_Reading passage_.
____________

# Is every $\otimes$-invertible object "coherently sym-central"?

Let $$\mathcal C$$ be a symmetric monoidal $$\infty$$-category, and let $$L \in \mathcal C$$ be a $$\otimes$$-invertible object. Then the braiding $$L \otimes L \to L \otimes L$$ is simply multiplication by $$\dim L$$, where $$\dim L$$ is some involution on the unit object $$I$$.

Thus the unique symmetric monoidal functor $$\Sigma \to \mathcal C$$ sending $$1 \mapsto L$$ ($$\Sigma$$ is the 1-groupoid of finite sets, i.e. the free symmetric monoidal $$\infty$$-category on an object) descends -- at the level of the homotopy category $$ho(\mathcal C)$$! -- through the canonical functor $$\Sigma \to S$$, where $$S$$ is a certain symmetric monoidal 1-groupoid with the same objects as $$\Sigma$$, but $$Aut_S(n) = C_2$$ for all $$n \in \mathbb N$$ (the functor $$\Sigma \to S$$ is defined by taking the sign of a permutation).

Let us say that an object $$L \in \mathcal C$$ is homotopy sym-central if the functor $$\Sigma \to \mathcal C \to ho(\mathcal C)$$ extends along $$\Sigma \to S$$ in a symmetric monoidal way, and coherently sym-central if the functor $$\Sigma \to \mathcal C$$ extends along $$\Sigma \to S$$ in a symmetric monoidal way. Thus any invertible $$L$$ is homotopy sym-central.

____________

_Rows_.
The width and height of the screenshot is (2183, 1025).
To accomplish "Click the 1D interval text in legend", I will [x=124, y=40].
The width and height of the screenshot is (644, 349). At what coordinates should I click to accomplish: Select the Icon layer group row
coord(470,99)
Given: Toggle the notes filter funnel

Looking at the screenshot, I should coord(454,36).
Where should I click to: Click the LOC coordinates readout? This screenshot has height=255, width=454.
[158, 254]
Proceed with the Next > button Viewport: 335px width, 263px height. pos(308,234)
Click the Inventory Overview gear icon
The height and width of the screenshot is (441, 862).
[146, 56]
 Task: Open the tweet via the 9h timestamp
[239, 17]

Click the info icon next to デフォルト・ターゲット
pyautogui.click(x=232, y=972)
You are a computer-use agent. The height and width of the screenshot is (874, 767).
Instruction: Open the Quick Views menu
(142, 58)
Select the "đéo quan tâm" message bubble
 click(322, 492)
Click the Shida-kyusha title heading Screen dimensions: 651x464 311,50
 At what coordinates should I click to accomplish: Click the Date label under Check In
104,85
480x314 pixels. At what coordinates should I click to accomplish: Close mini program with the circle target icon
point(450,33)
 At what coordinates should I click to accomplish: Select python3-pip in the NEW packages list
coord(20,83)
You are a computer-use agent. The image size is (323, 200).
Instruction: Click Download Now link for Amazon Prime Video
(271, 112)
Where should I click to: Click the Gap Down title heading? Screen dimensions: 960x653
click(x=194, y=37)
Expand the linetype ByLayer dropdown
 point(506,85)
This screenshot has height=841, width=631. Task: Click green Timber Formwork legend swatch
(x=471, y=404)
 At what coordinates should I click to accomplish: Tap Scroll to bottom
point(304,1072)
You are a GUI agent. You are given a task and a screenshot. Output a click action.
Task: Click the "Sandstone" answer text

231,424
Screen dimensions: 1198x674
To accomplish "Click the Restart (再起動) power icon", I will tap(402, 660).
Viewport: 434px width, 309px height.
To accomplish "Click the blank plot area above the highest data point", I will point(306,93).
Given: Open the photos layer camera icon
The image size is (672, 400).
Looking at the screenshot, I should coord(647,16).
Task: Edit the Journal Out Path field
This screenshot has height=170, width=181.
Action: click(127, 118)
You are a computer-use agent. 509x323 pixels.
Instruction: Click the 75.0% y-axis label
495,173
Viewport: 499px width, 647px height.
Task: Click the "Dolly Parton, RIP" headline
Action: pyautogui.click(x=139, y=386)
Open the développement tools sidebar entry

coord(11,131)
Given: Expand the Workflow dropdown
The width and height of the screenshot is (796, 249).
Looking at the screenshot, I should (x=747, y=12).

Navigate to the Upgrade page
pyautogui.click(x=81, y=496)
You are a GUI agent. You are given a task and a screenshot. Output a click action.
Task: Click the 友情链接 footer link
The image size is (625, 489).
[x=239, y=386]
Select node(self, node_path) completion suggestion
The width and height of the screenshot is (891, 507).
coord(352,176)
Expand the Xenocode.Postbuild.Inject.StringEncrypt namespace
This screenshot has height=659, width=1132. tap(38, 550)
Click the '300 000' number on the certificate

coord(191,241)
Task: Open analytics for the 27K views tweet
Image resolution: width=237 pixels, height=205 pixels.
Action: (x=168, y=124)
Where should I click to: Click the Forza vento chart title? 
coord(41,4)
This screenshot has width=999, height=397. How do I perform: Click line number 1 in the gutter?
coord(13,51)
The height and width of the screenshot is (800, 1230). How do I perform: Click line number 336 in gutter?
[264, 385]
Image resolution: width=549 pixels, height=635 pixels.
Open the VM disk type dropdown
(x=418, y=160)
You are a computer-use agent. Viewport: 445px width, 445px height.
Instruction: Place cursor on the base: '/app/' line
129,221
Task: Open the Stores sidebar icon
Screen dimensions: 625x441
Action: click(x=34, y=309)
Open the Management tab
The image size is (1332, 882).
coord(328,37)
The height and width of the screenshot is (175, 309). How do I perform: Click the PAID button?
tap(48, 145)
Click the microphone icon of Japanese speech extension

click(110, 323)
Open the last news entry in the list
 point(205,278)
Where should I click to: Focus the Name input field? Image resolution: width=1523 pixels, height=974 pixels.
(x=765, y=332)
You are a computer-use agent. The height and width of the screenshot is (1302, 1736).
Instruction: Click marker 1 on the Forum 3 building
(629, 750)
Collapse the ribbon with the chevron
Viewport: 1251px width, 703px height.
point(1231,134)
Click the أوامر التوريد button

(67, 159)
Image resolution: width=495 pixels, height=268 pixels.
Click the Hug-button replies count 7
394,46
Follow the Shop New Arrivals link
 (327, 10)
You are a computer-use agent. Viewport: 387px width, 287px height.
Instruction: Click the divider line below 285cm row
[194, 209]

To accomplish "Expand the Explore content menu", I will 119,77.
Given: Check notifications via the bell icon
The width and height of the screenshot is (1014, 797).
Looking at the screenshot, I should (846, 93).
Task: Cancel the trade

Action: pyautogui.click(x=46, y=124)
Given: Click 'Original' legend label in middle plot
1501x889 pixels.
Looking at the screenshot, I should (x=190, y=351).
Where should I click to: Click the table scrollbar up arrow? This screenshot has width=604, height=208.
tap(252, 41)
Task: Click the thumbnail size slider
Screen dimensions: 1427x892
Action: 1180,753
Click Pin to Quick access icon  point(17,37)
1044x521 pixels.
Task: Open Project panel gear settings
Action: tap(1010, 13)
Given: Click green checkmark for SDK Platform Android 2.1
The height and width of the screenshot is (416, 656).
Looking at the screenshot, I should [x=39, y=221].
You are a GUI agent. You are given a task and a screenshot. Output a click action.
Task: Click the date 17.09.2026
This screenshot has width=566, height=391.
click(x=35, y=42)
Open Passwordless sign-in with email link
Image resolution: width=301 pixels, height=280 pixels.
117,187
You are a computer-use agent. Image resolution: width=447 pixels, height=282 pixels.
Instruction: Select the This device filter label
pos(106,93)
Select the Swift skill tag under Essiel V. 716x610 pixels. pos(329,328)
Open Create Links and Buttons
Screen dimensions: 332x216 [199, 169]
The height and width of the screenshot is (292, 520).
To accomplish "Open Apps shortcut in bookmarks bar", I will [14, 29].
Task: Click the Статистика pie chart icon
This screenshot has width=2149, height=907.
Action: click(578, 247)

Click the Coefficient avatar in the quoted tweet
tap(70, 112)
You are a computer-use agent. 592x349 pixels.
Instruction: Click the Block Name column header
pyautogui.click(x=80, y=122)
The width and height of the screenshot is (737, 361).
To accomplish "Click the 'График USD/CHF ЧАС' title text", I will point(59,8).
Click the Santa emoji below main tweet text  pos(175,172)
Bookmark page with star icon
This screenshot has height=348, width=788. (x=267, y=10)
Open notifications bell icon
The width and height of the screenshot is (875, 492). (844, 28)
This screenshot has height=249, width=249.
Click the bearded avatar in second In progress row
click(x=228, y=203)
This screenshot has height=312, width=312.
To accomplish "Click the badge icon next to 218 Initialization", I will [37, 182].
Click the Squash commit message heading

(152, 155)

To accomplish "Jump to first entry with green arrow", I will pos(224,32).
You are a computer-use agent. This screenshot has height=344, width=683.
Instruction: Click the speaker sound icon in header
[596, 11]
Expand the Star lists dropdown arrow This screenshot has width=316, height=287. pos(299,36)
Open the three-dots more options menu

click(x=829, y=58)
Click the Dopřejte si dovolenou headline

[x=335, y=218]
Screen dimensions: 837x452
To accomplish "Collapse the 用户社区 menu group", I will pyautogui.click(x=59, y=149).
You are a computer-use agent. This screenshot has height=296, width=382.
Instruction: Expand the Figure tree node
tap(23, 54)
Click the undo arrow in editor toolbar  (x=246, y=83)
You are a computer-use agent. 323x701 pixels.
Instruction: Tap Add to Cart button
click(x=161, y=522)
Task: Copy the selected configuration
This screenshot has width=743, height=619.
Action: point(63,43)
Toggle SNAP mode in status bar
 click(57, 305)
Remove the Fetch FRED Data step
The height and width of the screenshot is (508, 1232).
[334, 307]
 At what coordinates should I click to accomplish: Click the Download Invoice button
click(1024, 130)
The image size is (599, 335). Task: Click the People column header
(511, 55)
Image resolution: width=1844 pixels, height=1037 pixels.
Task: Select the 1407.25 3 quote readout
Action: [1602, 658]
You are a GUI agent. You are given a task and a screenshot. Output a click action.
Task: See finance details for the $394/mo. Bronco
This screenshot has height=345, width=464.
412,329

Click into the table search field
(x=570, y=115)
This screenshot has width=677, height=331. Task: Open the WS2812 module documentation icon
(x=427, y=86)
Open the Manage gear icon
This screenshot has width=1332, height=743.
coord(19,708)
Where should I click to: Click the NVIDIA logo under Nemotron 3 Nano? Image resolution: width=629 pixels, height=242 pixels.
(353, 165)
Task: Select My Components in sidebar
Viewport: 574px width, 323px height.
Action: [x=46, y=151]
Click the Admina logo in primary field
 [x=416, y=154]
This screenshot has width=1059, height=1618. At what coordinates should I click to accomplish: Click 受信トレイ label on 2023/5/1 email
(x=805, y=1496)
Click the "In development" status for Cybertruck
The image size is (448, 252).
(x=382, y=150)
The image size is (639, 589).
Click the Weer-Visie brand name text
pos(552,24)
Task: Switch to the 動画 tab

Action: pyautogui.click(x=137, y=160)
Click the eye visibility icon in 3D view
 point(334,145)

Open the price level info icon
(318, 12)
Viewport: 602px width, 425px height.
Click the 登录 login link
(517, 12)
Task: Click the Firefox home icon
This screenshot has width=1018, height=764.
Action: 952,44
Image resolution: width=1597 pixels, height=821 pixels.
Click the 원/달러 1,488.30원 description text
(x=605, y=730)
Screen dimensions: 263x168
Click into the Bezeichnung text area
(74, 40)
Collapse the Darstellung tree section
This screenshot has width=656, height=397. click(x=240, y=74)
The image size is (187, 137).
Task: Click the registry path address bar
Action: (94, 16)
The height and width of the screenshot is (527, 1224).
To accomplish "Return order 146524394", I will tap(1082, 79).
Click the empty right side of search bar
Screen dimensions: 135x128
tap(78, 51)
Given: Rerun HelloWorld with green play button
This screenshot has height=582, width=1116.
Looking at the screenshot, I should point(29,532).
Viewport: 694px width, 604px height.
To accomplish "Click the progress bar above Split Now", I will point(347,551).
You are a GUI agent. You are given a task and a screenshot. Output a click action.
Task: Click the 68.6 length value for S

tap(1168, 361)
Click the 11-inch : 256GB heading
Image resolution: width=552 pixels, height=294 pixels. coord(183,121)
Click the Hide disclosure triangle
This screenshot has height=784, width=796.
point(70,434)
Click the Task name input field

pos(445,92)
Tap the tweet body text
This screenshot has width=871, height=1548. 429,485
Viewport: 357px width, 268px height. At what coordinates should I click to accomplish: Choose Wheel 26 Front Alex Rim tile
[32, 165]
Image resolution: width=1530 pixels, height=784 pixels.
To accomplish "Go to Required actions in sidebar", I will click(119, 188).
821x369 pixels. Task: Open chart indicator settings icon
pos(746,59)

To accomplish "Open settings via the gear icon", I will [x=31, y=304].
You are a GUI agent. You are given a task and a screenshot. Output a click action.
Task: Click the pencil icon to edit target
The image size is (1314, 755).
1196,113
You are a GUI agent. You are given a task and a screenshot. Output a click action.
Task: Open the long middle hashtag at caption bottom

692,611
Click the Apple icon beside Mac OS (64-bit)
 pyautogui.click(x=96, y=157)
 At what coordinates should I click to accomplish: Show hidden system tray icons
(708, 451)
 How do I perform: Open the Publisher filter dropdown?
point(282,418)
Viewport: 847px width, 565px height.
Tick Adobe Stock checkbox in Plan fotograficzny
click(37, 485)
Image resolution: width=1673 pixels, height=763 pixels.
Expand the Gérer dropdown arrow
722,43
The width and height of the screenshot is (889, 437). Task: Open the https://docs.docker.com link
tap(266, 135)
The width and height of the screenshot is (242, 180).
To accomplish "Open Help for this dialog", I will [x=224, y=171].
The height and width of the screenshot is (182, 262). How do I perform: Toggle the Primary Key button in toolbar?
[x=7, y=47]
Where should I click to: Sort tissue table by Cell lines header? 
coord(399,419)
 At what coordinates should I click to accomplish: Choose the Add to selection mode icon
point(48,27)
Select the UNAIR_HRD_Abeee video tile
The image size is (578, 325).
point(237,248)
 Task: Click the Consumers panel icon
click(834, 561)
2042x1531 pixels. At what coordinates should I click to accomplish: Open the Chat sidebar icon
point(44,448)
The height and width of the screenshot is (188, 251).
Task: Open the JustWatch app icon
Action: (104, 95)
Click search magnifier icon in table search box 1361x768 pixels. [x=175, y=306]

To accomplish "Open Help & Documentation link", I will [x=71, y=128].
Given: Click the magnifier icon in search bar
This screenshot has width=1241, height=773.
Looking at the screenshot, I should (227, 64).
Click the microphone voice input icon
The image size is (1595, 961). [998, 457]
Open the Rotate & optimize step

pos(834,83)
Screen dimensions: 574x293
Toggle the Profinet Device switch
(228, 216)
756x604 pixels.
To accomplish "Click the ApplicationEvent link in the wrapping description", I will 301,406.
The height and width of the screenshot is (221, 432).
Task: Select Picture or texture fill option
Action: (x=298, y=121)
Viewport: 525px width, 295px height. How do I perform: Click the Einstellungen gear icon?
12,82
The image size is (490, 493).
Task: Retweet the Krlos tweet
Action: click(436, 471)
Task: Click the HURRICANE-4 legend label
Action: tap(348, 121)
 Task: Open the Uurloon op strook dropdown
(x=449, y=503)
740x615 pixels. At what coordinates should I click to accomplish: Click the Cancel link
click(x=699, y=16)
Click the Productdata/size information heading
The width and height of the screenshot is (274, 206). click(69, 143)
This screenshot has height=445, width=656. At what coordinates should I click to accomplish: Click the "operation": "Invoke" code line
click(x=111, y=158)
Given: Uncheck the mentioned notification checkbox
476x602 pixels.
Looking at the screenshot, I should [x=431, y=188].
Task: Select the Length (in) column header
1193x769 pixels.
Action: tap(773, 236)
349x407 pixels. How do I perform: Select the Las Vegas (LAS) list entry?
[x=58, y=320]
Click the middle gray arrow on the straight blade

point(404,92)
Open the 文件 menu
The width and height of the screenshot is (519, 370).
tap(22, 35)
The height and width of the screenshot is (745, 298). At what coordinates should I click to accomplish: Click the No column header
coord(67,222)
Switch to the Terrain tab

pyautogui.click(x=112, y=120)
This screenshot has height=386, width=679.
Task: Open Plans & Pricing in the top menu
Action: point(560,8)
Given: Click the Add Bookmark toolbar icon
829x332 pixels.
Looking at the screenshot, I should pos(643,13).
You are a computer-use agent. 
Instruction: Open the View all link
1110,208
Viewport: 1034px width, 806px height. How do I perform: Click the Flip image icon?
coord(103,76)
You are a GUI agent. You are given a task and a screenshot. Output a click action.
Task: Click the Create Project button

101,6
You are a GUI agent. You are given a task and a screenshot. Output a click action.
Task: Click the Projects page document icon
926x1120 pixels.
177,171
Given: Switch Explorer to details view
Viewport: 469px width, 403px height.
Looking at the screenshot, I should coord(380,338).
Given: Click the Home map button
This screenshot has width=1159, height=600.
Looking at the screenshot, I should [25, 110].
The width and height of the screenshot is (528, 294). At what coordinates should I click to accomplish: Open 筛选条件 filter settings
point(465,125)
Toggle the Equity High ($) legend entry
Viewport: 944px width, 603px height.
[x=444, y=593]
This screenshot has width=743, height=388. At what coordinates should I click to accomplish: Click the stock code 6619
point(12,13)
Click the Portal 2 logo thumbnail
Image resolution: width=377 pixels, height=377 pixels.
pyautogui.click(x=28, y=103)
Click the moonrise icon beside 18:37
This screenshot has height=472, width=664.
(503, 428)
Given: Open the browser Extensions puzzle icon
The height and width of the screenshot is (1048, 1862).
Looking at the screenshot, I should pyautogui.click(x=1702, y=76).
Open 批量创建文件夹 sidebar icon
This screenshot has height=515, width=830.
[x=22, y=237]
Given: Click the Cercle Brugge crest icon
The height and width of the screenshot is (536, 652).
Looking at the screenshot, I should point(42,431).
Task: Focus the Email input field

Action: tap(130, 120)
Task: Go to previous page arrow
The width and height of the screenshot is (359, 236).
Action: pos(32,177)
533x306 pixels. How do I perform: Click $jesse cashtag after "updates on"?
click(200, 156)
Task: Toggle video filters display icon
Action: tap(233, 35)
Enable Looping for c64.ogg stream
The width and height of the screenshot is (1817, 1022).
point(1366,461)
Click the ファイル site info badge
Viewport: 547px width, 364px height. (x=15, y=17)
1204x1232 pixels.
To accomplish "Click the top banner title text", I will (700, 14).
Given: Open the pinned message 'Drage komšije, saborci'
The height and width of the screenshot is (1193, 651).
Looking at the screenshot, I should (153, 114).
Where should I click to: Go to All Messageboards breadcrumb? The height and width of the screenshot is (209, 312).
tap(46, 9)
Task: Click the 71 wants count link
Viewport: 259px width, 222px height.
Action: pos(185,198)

____________

_What you have to do_. In the post on ⊗-invertible objects, rename "braiding" to "symmetry isomorphism" in the passage starting with "Let $$\mathcal C$$" and going on through "unit object $$I$$.", and write that passage out again.

_Result for this task_.
Let $$\mathcal C$$ be a symmetric monoidal $$\infty$$-category, and let $$L \in \mathcal C$$ be a $$\otimes$$-invertible object. Then the symmetry isomorphism $$L \otimes L \to L \otimes L$$ is simply multiplication by $$\dim L$$, where $$\dim L$$ is some involution on the unit object $$I$$.